## [WYMAGANIA ĆWICZENIA]
**A)** Na podstawie wpisu o podróży po Grecji odpowiedz krótko na poniższe pytania:
(i) Jak nazwano cudne miejsce, o którym mowa w zdaniu zaczynającym się od słów „Tomek zakaz”?
(ii) Kto prowadzi, gdy „Jedziemy dalej”?
(iii) Jaki klasztor znajduje się w miejscowości Karydi?
**B)** Zwróć w niezmienionej postaci wiersze rekordów od wiersza zawierającego „Task: Select the” do wiersza zawierającego „click(256, 8)” włącznie.

## [FRAGMENT TEKSTU]
▼

Zimno i mokro za oknem,więc jeszcze trochę Grecji🙂
Tomek zakaz kolejne cudne miejsce-zatoka ośmiorniczek. Prawdę mówiąc nie wiem skąd ta nazwa, bo w necie nie mogę znaleźć.*
Ale znalazłam sobie kącik
Tomek pływał, nurkował.
Gdyby tylko poszerzyli drogi! Na szczęście ruch był niewielki, ale nie lubię jeździć w stresie, bałabym się, że mi za chwilę coś wyskoczy zza zakrętu.
Jedziemy dalej, Tomek prowadzi, ja delektuję się widokami.
I czasem się zatrzymujemy i proszę-cudny widok, aż kamień padł z zachwytu.🤪🤪
Lubimy szukać ciekawych miejsc do zwiedzania. W miejscowości Karydi jest klasztor Agios Georgios.

▲

## [MATERIAŁ DO PRZETWORZENIA]

▼

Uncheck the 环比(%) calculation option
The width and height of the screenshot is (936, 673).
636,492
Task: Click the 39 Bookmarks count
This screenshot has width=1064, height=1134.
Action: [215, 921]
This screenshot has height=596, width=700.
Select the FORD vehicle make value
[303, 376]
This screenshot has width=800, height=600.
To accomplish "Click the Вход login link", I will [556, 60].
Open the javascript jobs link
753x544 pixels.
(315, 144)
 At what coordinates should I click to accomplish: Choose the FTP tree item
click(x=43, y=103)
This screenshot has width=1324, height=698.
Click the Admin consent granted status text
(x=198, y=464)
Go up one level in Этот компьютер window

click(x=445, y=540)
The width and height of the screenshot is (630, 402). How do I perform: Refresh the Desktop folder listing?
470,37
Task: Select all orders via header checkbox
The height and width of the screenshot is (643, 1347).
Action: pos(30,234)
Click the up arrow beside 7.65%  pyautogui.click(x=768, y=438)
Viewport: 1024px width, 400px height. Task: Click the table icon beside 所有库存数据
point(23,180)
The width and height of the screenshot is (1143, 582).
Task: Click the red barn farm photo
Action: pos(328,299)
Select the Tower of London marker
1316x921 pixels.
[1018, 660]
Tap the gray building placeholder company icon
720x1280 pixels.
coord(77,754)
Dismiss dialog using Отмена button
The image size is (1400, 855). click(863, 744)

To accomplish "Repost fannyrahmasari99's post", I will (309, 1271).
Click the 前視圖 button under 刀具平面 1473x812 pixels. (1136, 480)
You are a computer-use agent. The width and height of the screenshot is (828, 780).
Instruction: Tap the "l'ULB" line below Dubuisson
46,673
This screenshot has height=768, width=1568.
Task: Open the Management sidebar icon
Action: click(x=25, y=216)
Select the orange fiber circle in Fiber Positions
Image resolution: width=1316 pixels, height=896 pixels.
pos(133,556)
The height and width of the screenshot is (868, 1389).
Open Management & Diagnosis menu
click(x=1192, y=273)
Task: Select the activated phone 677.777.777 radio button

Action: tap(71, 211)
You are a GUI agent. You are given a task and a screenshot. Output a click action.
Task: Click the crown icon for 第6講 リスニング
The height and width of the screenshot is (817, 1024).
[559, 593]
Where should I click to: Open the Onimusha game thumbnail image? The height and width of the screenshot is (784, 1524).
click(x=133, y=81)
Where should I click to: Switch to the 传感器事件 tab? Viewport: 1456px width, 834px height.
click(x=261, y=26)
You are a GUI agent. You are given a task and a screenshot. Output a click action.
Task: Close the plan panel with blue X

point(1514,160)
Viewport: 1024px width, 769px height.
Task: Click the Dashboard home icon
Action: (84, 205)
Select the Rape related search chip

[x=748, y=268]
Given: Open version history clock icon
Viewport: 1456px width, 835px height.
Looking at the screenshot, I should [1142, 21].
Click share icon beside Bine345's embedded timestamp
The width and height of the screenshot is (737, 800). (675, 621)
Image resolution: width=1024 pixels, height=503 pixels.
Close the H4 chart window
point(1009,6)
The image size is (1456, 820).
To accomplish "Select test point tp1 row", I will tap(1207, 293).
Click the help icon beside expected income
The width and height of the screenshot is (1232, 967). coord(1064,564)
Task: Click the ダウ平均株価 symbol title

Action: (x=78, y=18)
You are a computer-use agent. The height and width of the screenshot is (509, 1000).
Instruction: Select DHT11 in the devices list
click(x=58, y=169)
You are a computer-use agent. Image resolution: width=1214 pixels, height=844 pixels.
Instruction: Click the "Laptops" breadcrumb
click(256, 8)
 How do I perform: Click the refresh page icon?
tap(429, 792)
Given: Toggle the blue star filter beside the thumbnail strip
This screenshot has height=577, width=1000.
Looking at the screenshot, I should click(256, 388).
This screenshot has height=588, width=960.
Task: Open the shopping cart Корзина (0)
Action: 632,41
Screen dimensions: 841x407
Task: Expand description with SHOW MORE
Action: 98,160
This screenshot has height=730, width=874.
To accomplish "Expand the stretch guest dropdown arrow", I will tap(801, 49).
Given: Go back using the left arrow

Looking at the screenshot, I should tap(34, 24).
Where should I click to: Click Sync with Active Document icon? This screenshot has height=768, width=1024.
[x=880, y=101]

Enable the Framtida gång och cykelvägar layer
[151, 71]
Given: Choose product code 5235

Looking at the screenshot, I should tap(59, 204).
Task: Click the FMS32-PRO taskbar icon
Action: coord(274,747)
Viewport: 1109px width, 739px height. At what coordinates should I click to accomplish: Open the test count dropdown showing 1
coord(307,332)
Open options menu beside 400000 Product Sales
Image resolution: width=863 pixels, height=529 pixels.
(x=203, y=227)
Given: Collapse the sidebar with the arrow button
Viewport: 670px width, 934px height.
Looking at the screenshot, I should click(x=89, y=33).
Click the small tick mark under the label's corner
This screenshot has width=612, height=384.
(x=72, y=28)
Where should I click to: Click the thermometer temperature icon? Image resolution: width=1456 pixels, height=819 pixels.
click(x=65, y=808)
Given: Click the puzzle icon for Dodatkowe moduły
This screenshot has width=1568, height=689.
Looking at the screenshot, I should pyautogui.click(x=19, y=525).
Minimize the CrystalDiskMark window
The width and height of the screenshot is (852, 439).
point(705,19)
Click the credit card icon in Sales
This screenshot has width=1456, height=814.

▲

## [ODPOWIEDZI DO ZADAŃ]
**A)**
(i) Zatoka ośmiorniczek.
(ii) Tomek.
(iii) Klasztor Agios Georgios.

**B)**
Task: Select the activated phone 677.777.777 radio button

Action: tap(71, 211)
You are a GUI agent. You are given a task and a screenshot. Output a click action.
Task: Click the crown icon for 第6講 リスニング
The height and width of the screenshot is (817, 1024).
[559, 593]
Where should I click to: Open the Onimusha game thumbnail image? The height and width of the screenshot is (784, 1524).
click(x=133, y=81)
Where should I click to: Switch to the 传感器事件 tab? Viewport: 1456px width, 834px height.
click(x=261, y=26)
You are a GUI agent. You are given a task and a screenshot. Output a click action.
Task: Close the plan panel with blue X

point(1514,160)
Viewport: 1024px width, 769px height.
Task: Click the Dashboard home icon
Action: (84, 205)
Select the Rape related search chip

[x=748, y=268]
Given: Open version history clock icon
Viewport: 1456px width, 835px height.
Looking at the screenshot, I should [1142, 21].
Click share icon beside Bine345's embedded timestamp
The width and height of the screenshot is (737, 800). (675, 621)
Image resolution: width=1024 pixels, height=503 pixels.
Close the H4 chart window
point(1009,6)
The image size is (1456, 820).
To accomplish "Select test point tp1 row", I will tap(1207, 293).
Click the help icon beside expected income
The width and height of the screenshot is (1232, 967). coord(1064,564)
Task: Click the ダウ平均株価 symbol title

Action: (x=78, y=18)
You are a computer-use agent. The height and width of the screenshot is (509, 1000).
Instruction: Select DHT11 in the devices list
click(x=58, y=169)
You are a computer-use agent. Image resolution: width=1214 pixels, height=844 pixels.
Instruction: Click the "Laptops" breadcrumb
click(256, 8)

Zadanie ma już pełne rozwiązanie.